— START Document excerpt —

Make RTDS scheduler work conserving to utilize the idle resource,
without breaking the real-time guarantees.

VCPU model:
Each real-time VCPU is extended to have a work conserving flag
and a priority_level field.
When a VCPU's budget is depleted in the current period,
if it has work conserving flag set,
its priority_level will increase by 1 and its budget will be refilled;
othewrise, the VCPU will be moved to the depletedq.

Scheduling policy: modified global EDF:
A VCPU v1 has higher priority than another VCPU v2 if
(i) v1 has smaller priority_leve; or
(ii) v1 has the same priority_level but has a smaller deadline

Signed-off-by: Meng Xu <mengxu@cis.upenn.edu>
---
 xen/common/sched_rt.c | 71 ++++++++++++++++++++++++++++++++++++++++++---------
 1 file changed, 59 insertions(+), 12 deletions(-)

diff --git a/xen/common/sched_rt.c b/xen/common/sched_rt.c
index 39f6bee..740a712 100644
--- a/xen/common/sched_rt.c
+++ b/xen/common/sched_rt.c
@@ -49,13 +49,16 @@
  * A PCPU is feasible if the VCPU can run on this PCPU and (the PCPU is idle or
  * has a lower-priority VCPU running on it.)
  *
- * Each VCPU has a dedicated period and budget.
+ * Each VCPU has a dedicated period, budget and is_work_conserving flag
  * The deadline of a VCPU is at the end of each period;
  * A VCPU has its budget replenished at the beginning of each period;
  * While scheduled, a VCPU burns its budget.

— END Document excerpt —
— START Recorded data —

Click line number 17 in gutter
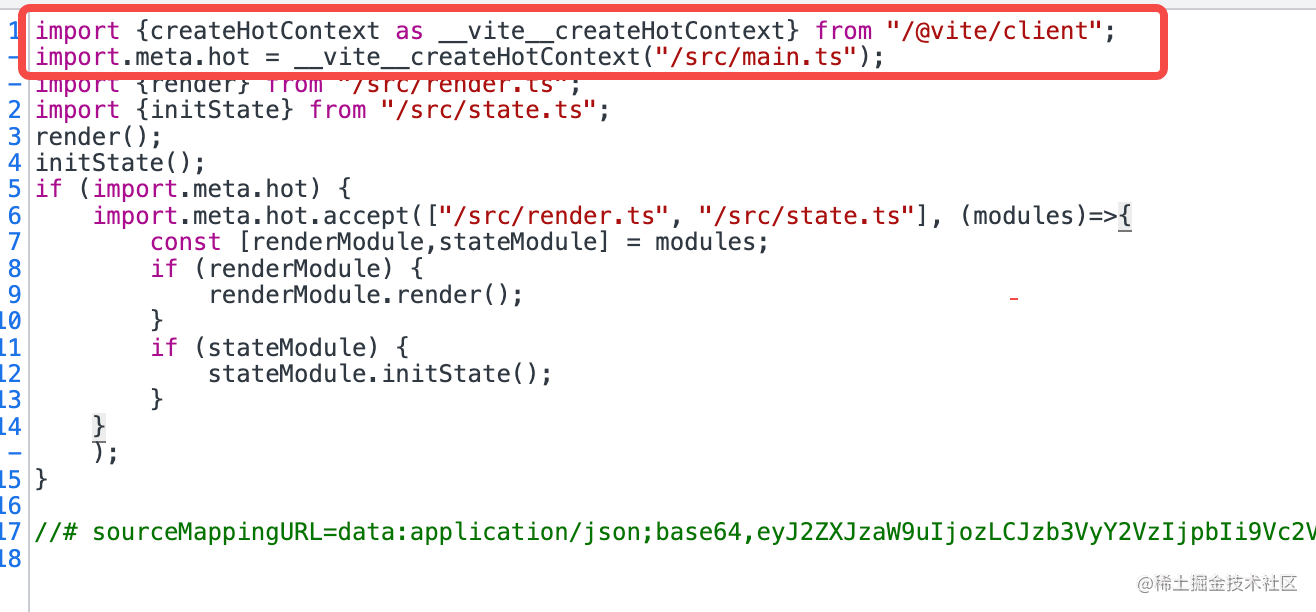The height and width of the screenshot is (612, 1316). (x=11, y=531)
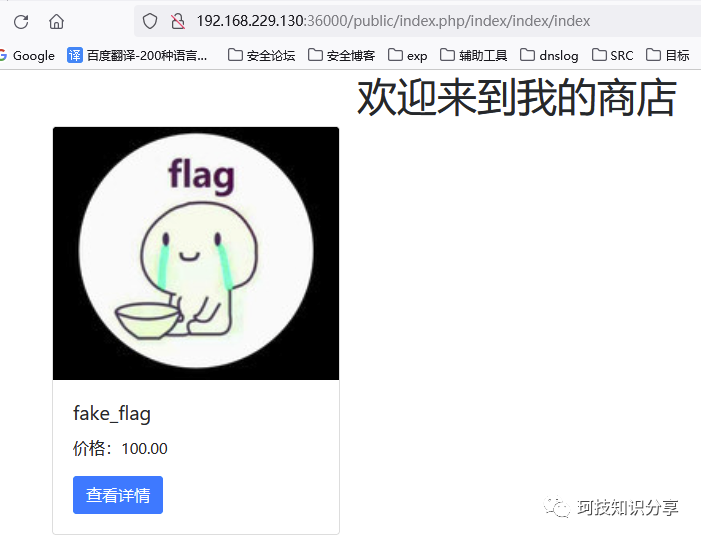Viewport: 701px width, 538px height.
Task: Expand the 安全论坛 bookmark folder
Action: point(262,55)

— END Recorded data —
— START Recorded data —

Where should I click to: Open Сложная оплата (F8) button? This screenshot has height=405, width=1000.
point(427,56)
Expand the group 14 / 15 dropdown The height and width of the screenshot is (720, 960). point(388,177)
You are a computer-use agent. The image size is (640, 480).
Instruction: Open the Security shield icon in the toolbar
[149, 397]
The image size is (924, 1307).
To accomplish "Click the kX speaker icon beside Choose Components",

— END Recorded data —

### Required task 1
In the scheduler patch, why is the RTDS scheduler being made work conserving, and what must this change avoid breaking?
### Required task 2
Repeat the part of the scheduler patch starting with "diff --git a/xen/common/sched_rt.c" and going on through "burns its budget.".

### Expected answer 1
It is made work conserving so that it can make use of idle resources. The change must do this without breaking the real-time guarantees.

### Expected answer 2
diff --git a/xen/common/sched_rt.c b/xen/common/sched_rt.c
index 39f6bee..740a712 100644
--- a/xen/common/sched_rt.c
+++ b/xen/common/sched_rt.c
@@ -49,13 +49,16 @@
  * A PCPU is feasible if the VCPU can run on this PCPU and (the PCPU is idle or
  * has a lower-priority VCPU running on it.)
  *
- * Each VCPU has a dedicated period and budget.
+ * Each VCPU has a dedicated period, budget and is_work_conserving flag
  * The deadline of a VCPU is at the end of each period;
  * A VCPU has its budget replenished at the beginning of each period;
  * While scheduled, a VCPU burns its budget.